In the records below, print each line exactly and leave every image out.

%%

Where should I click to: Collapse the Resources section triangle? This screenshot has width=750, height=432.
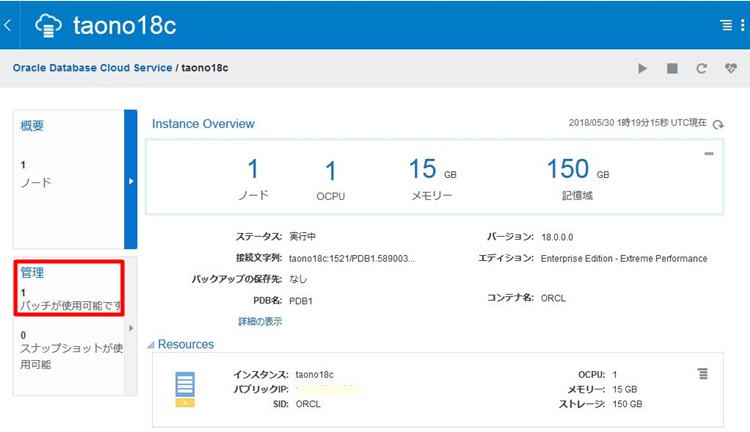[x=151, y=345]
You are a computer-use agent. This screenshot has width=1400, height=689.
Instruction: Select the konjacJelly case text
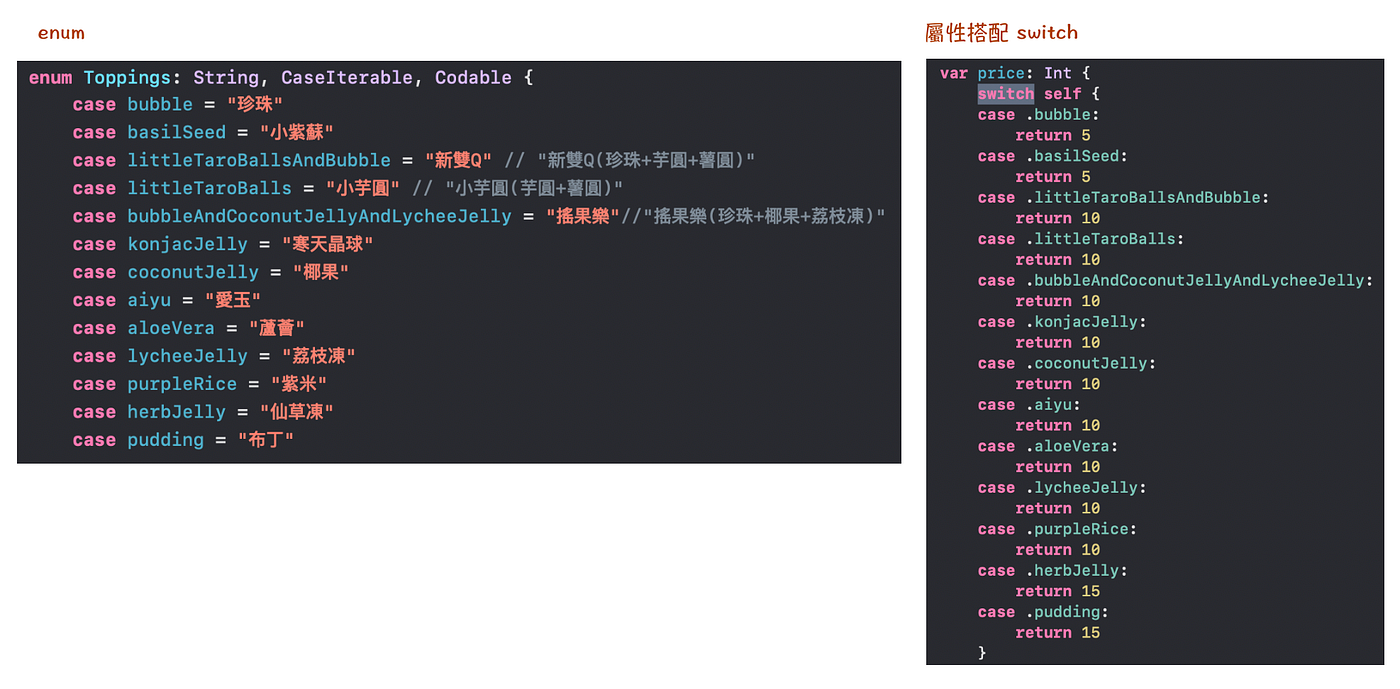click(x=187, y=243)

%%

▸ Answer space:
Where should I click to: Collapse the Resources section triangle? This screenshot has width=750, height=432.
[x=151, y=345]
You are a computer-use agent. This screenshot has width=1400, height=689.
Instruction: Select the konjacJelly case text
click(x=187, y=243)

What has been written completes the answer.